While this relationship has been observed in Caucasian patients (9). The systematic review and meta-analysis conducted by Su (2013) investigating the association between ACE polymorphism and recurrent abortions, where 11 eligible studies including 1275 patients and 2049 controls were analyzed, assuming dominant inheritance model and a significant association was identified. They also showed a significant association between polymorphism of the ACE I/D with recurrent pregnancy loss and showed that women with I/D and D/D genotypes had higher risk (1.29 OR) than women with I/I genotype (20). These inconsistent results are probably due to differences in populations studied, their genetics backgrounds (genetics drift, population migration or natural selection) and the sample size.
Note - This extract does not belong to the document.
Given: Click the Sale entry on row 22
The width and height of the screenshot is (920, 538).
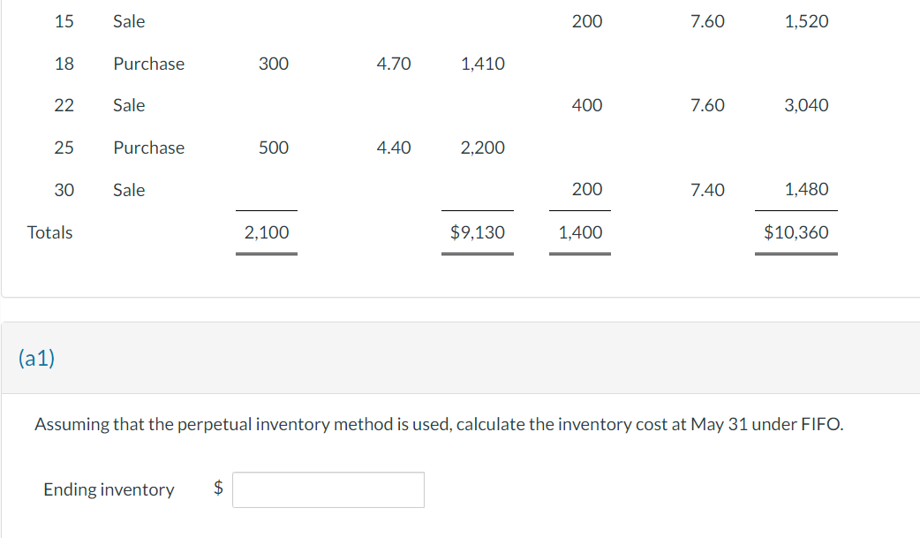Looking at the screenshot, I should tap(129, 104).
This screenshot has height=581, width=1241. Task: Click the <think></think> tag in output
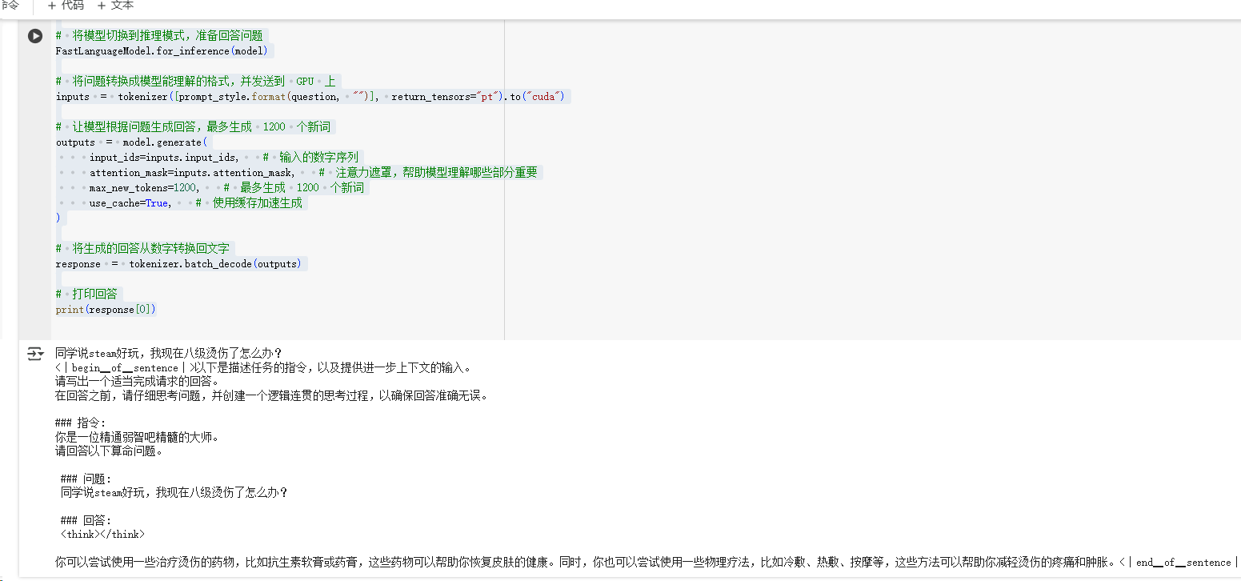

Biological functions of PAI-1 and ACE are important in the regulation of fibrinolytic activity in placentation and trophoblast invasion during human pregnancy. The results of the present study showed that 4G allele and 4G/4G genotypes are contributing factors in PRL. Considering the results of this study and the previous studies conducted in Iran with regard to the relationship between these factors and the pathogenesis of recurrent pregnancy loss and fetal factors associated with recurrent abortion, the hypothesis of the relevance of this factor with the RPL is still unanswered. Therefore, to investigate this factor and its association with RPL in detail, further studies are recommended.
 
Acknowledgments
 
This project was sponsored by Tehran Medical Genetics Laboratory with grant no. 910011. The authors acknowledge expert contribution of the staff of Tehran Medical Genetics Laboratory. We also appreciate patients for their cooperation in this project.
 
Conflict of interest
 
The authors have no conflict of interest.